*TASK ITEM*: Only lines with the string "computer" matter here; gather them from the material below.

*RECORDED INFORMATION*:
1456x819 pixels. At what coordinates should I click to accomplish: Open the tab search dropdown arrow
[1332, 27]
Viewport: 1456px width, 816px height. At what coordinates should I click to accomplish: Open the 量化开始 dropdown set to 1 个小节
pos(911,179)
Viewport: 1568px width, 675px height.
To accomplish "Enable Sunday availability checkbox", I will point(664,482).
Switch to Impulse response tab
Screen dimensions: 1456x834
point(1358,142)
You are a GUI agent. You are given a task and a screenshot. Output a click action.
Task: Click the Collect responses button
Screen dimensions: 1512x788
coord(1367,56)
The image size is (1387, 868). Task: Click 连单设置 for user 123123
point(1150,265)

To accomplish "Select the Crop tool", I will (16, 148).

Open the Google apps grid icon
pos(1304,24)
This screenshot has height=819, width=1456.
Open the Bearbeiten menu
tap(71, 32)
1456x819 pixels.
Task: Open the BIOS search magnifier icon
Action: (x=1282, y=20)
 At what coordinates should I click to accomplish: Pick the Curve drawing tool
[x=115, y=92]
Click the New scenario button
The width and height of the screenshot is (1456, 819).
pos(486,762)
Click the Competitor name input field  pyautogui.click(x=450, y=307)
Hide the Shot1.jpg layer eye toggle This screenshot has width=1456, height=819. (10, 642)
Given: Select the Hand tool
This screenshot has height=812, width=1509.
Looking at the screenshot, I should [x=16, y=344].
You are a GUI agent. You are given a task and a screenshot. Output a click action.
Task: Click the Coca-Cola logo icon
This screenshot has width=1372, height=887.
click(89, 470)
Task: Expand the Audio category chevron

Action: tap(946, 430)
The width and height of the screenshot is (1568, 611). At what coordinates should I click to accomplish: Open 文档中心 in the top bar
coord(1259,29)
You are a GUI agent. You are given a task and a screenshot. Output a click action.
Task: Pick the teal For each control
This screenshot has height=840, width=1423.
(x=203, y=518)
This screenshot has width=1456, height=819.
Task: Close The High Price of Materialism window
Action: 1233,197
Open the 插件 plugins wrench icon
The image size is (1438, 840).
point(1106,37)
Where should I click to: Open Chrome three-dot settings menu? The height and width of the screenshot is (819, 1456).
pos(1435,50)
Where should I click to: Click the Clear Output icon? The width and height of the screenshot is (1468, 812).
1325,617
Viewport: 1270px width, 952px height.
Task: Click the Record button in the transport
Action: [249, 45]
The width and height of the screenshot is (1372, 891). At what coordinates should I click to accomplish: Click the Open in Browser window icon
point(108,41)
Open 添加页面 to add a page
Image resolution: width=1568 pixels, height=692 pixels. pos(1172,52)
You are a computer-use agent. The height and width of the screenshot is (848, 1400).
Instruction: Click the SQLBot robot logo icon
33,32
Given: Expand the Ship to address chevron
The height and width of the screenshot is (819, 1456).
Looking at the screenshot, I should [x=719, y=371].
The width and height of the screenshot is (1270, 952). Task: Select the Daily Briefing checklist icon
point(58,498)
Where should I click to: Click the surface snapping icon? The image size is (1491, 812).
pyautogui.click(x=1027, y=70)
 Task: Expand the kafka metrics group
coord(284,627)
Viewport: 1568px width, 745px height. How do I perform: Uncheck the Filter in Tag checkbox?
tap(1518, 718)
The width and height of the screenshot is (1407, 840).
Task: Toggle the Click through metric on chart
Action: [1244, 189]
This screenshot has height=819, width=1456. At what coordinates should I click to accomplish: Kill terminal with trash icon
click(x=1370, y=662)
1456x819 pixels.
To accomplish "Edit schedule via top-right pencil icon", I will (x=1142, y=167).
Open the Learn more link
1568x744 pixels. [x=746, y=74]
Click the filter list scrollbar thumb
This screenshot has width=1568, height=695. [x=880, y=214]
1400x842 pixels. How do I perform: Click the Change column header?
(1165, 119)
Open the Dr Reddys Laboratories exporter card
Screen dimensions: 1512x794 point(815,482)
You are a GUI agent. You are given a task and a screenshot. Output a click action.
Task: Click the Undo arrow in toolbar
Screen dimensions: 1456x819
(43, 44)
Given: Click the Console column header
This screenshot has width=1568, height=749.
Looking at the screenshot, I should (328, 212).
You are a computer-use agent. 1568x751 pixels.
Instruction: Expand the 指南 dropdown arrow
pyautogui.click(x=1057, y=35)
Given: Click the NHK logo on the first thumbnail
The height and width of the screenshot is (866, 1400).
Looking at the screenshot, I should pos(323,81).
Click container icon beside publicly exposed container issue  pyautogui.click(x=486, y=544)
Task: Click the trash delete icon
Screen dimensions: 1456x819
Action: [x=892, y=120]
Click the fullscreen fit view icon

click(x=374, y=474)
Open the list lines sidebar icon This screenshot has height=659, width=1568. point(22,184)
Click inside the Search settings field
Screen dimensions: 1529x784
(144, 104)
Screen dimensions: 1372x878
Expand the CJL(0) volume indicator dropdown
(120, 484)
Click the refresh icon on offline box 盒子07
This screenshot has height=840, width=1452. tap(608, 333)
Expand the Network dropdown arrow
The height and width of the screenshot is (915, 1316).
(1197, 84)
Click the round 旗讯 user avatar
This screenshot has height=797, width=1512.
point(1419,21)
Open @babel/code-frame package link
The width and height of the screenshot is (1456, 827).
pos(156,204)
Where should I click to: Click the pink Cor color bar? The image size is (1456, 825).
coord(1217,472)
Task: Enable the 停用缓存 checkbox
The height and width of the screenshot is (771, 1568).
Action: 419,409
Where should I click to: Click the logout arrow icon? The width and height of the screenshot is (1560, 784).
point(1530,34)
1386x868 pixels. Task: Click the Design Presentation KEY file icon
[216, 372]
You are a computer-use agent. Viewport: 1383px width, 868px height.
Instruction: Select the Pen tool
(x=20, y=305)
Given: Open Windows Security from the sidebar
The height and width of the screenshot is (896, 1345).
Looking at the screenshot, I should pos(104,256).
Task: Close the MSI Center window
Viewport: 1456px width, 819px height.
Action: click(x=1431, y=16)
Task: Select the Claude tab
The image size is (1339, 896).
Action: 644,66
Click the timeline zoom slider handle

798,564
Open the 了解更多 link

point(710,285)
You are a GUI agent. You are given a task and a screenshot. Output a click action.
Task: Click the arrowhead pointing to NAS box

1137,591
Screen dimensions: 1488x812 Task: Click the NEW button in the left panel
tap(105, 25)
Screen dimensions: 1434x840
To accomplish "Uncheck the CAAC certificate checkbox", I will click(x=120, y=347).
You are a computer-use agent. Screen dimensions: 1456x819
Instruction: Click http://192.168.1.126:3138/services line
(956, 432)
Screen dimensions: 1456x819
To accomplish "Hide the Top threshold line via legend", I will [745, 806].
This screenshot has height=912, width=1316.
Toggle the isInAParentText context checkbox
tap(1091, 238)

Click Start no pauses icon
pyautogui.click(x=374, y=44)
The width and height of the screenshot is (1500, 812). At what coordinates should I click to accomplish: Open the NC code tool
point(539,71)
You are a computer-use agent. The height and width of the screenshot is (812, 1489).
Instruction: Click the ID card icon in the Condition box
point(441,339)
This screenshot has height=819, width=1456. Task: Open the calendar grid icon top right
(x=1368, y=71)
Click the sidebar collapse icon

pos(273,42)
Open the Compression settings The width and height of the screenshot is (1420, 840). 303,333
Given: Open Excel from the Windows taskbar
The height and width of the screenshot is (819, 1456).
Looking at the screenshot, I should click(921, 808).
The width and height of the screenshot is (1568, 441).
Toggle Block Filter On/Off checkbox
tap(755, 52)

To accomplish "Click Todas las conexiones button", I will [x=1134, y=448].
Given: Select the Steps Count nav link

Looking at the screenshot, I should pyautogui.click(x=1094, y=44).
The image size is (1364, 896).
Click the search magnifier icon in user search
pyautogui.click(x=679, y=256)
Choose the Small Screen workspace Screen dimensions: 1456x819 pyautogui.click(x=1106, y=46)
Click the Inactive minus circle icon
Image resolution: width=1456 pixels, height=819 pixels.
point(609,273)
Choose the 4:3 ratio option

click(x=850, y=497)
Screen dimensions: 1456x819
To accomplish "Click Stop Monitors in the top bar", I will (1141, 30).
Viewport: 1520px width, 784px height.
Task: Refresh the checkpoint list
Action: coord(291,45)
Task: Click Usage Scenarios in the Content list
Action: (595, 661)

*REPLY TO THE TASK*:
You are a computer-use agent. The height and width of the screenshot is (848, 1400).
You are a computer-use agent. 1568x751 pixels.
You are a computer-use agent. Viewport: 1383px width, 868px height.
You are a computer-use agent. Screen dimensions: 1456x819
You are a computer-use agent. The height and width of the screenshot is (812, 1489).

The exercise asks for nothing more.